§ **Trecho fornecido**:
Mulheres que correm com os lobos - Capítulo 3

 


Capítulo 3: Farejando os fatos: o resgate da intuição como iniciação

"A intuição é o tesouro da psique da mulher. Ela é como um instrumento de adivinhação, como um cristal através do qual se pode ver com uma visão interior excepcional. Ela é como uma velha sábia que está sempre com você, que lhe diz exatamente qual é o problema, que lhe diz exatamente se você deve virar à esquerda ou à direita. Ela é uma forma de velha La Que Sabé, Daquela Que Sabe, da Mulher Selvagem."

Para o capítulo 3 Clarissa contou com um conto russo chamado "Vasalisa", que é a história da iniciação de uma mulher. Ela nos convida, mais uma vez, a olhar para além do que parece ser e reforça a necessidade de, como mulheres, usarmos a nossa intuição para farejarmos tudo e, como ela diz na página 91, "para ter uma compreensão íntima dos ciclos de vida-morte-vida de toda a natureza".

O conto de Vasalisa começa como um conto de fadas, mas termina nos trazendo de volta à realidade. Mas o mais importante é que "Vasalisa é uma história da transmissão da bênção do poder da intuição das mulheres de mãe para filha, de uma geração para outra". No entanto, o que mais esse conto faz é nos alertar sobre esse poder, muitas vezes, ignorado pelas mulheres. Mas Jung no alerta: nada se perde na psique. Um vez que isso está no "inconsciente coletivo" ele pode ser restaurado.

Com o conto podemos observar 9 regras para a iniciação:

1ª tarefa: Permitir a morte da mãe-boa-demais
"À medida que a mãe-boa-demais morre a nova mulher nasce".
Quando a mulher abandona a mãe-boa-demais ela aprende a identificar o que devo morrer e o que deve viver, assumindo por si só a responsabilidade da sua própria vida. Amadurecer. É necessário assumir alguns riscos, pois é através deste processo que ela aguça seus poderes intuitivos.
A mãe-boa-demais é aquela que passou dos limites do cuidado, por uma super proteção ela começa a impedir que a mulher cresça. Mas também é válido se questionar se você não tem sido a mãe-boa-demais para outros adultos, impedindo que você e eles amadureçam por completo.

§ **Informações registradas**:
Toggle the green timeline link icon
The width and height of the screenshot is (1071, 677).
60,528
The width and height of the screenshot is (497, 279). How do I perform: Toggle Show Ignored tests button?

§ **Exercício proposto 1**: Resuma em duas frases o texto sobre o capítulo 3.
§ **Exercício proposto 2**: Por favor, transforme em lista o parágrafo do texto sobre o capítulo 3 que começa com "O conto de Vasalisa começa", mantendo suas informações principais.

§ **Resolução 1**: O capítulo 3 recorre ao conto russo "Vasalisa", a história da iniciação de uma mulher, para reforçar a necessidade de as mulheres usarem a intuição, descrita como o tesouro da psique da mulher. O conto trata da transmissão desse poder de mãe para filha, alerta que ele muitas vezes é ignorado pelas mulheres e permite observar 9 regras para a iniciação, a primeira das quais é permitir a morte da mãe-boa-demais.

§ **Resolução 2**:
- O conto começa como um conto de fadas, mas termina trazendo o leitor de volta à realidade.
- É uma história da transmissão da bênção do poder da intuição das mulheres de mãe para filha, de uma geração para outra.
- Alerta sobre esse poder, muitas vezes ignorado pelas mulheres.
- Segundo Jung, nada se perde na psique; por estar no "inconsciente coletivo", esse poder pode ser restaurado.